**What the exercise asks**
Please output the section of the listing below that opens with the line containing "Alles was geht… (1078, 825)" and closes with the line containing "[Auf X teilen] (608, 920)", exactly and with nothing else.

**Information shown**
((
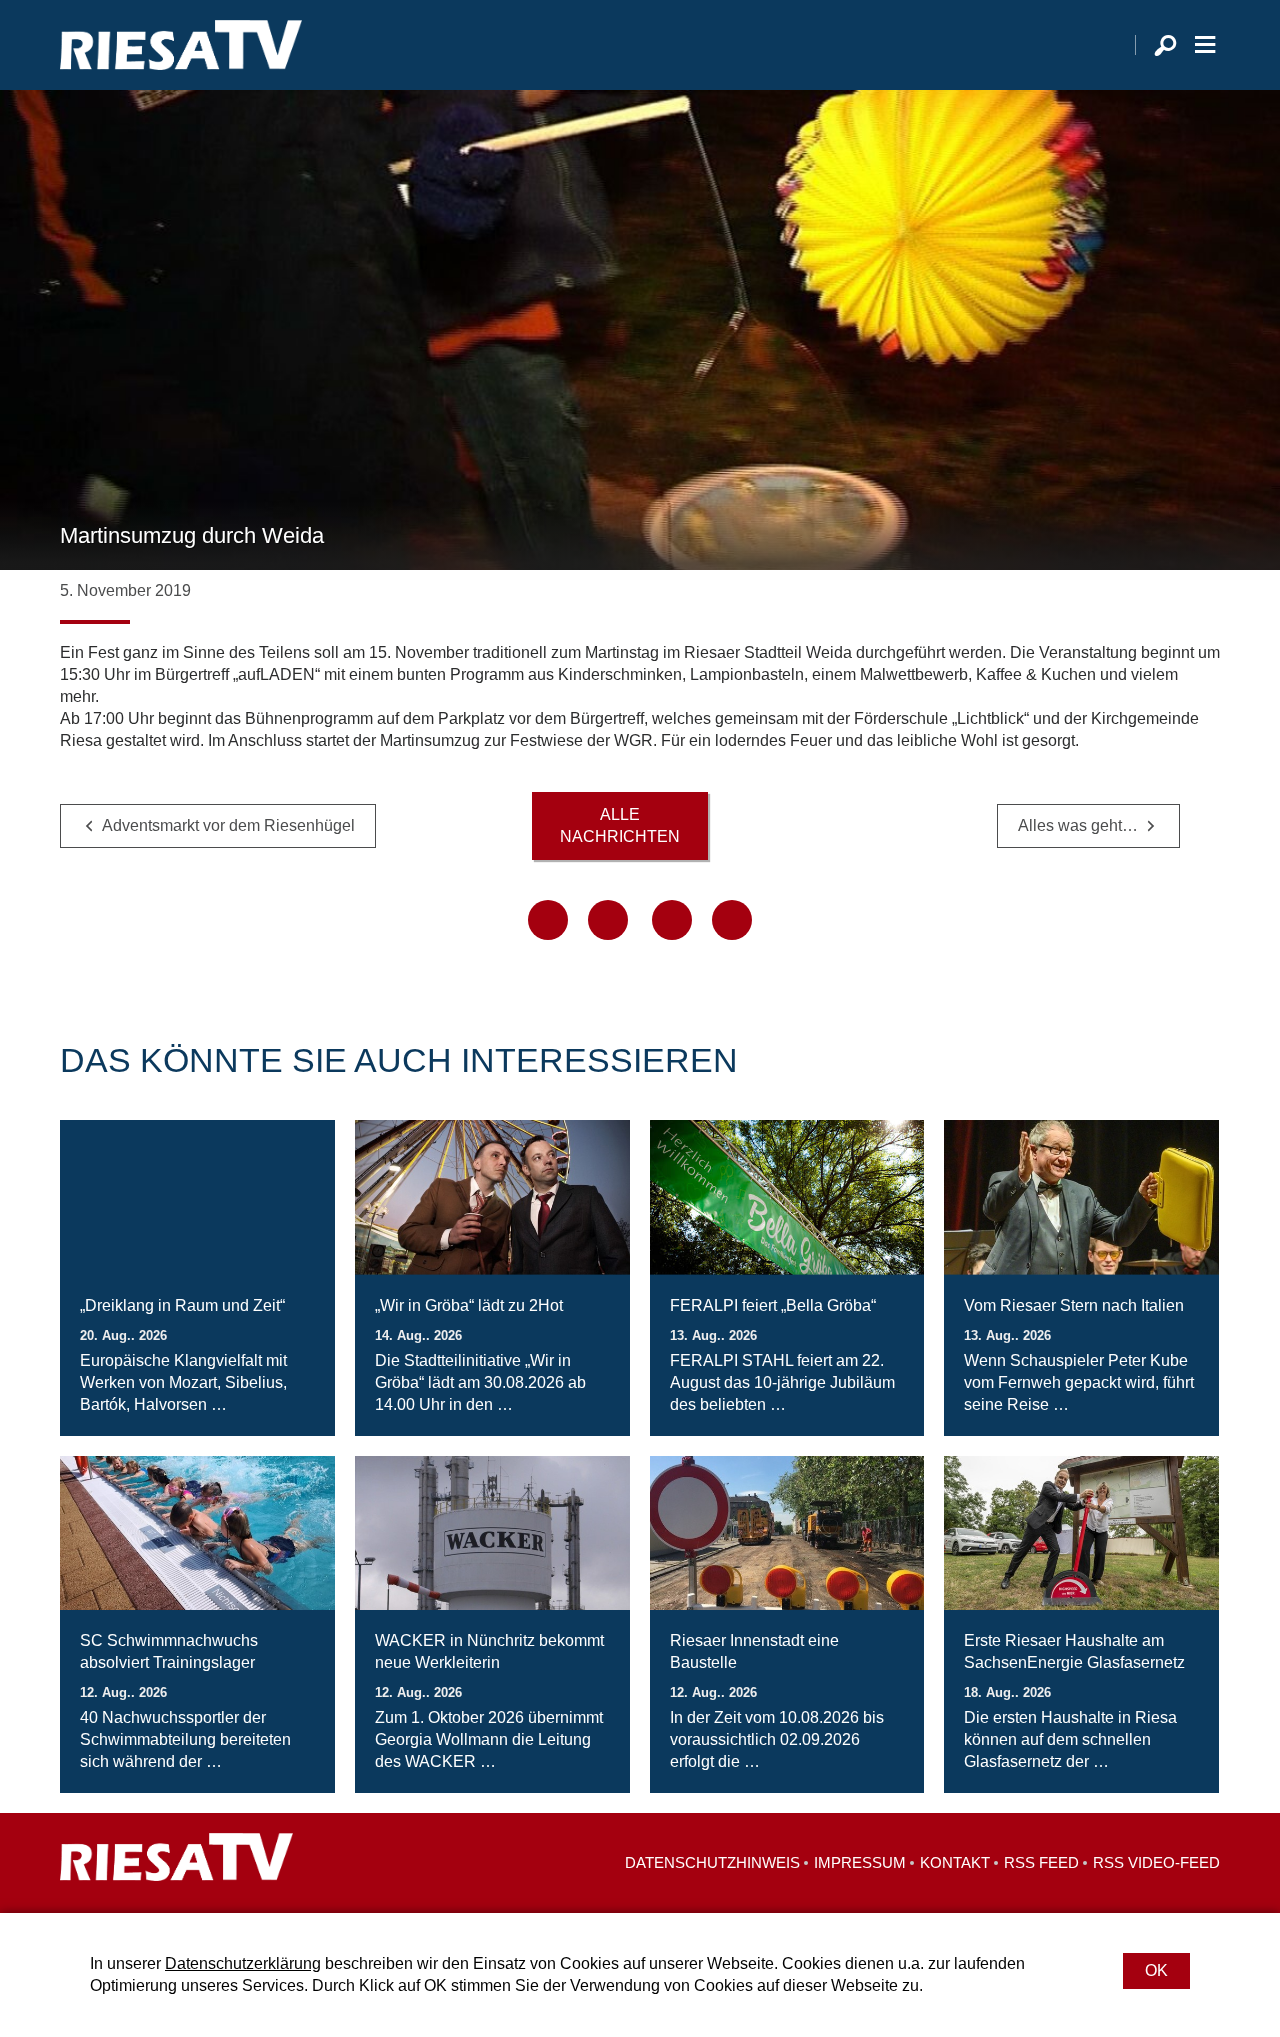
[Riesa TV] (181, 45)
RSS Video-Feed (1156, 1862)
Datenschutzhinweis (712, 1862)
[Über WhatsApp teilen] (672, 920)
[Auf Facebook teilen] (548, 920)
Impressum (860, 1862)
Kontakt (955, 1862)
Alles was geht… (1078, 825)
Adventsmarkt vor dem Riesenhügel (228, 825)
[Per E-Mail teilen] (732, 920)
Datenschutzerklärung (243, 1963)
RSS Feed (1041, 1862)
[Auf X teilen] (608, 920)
))
((
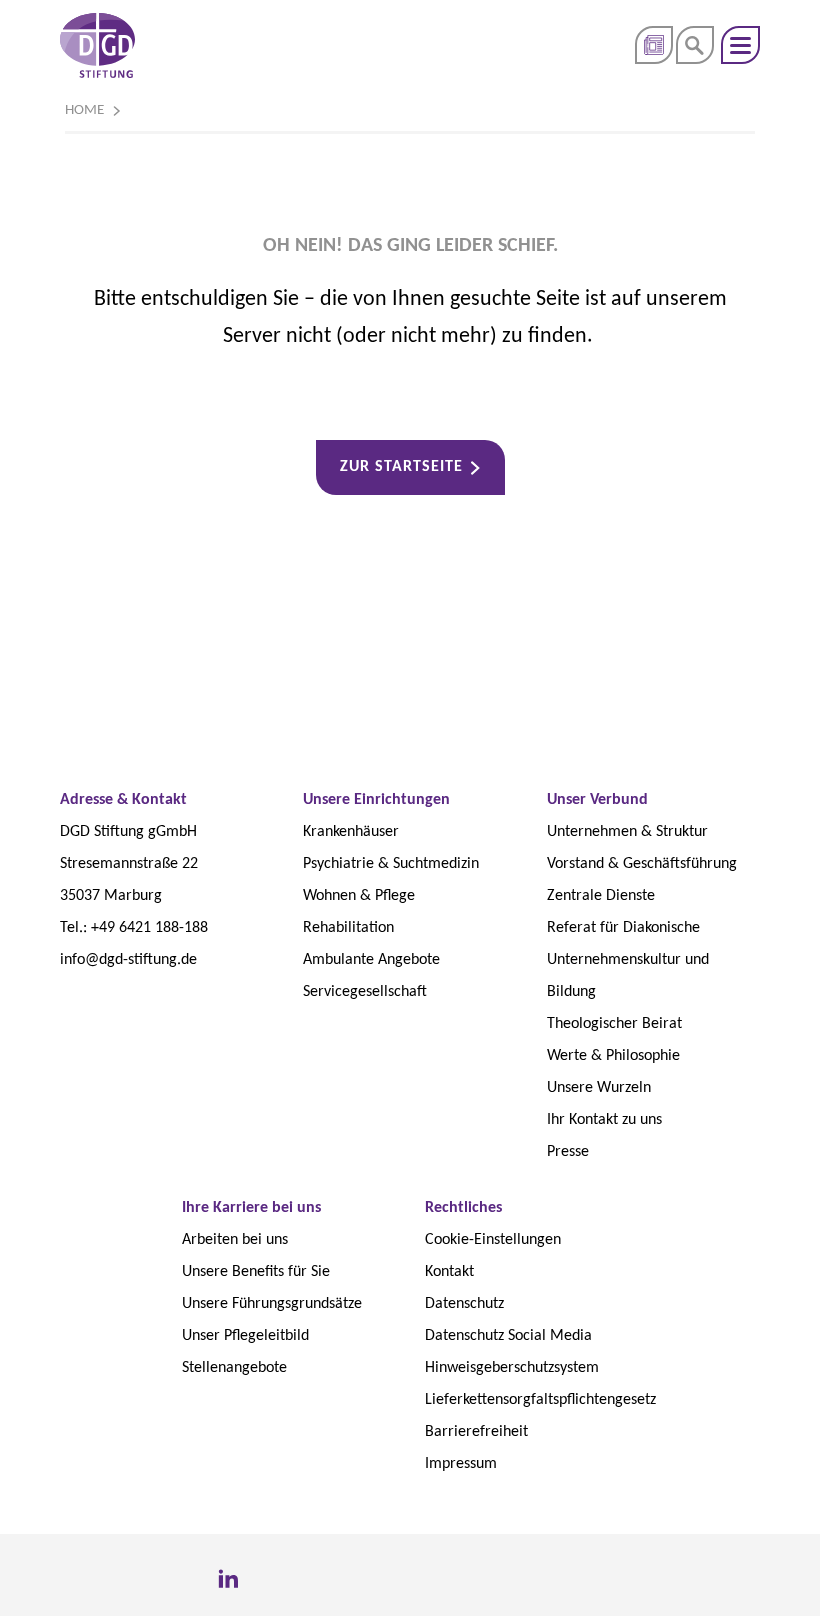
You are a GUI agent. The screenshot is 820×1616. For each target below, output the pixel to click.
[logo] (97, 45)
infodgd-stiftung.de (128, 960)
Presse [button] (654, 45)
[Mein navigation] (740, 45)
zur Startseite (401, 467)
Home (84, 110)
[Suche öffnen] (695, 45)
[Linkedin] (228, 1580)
))
**Answer for the task**
Alles was geht… (1078, 825)
Adventsmarkt vor dem Riesenhügel (228, 825)
[Per E-Mail teilen] (732, 920)
Datenschutzerklärung (243, 1963)
RSS Feed (1041, 1862)
[Auf X teilen] (608, 920)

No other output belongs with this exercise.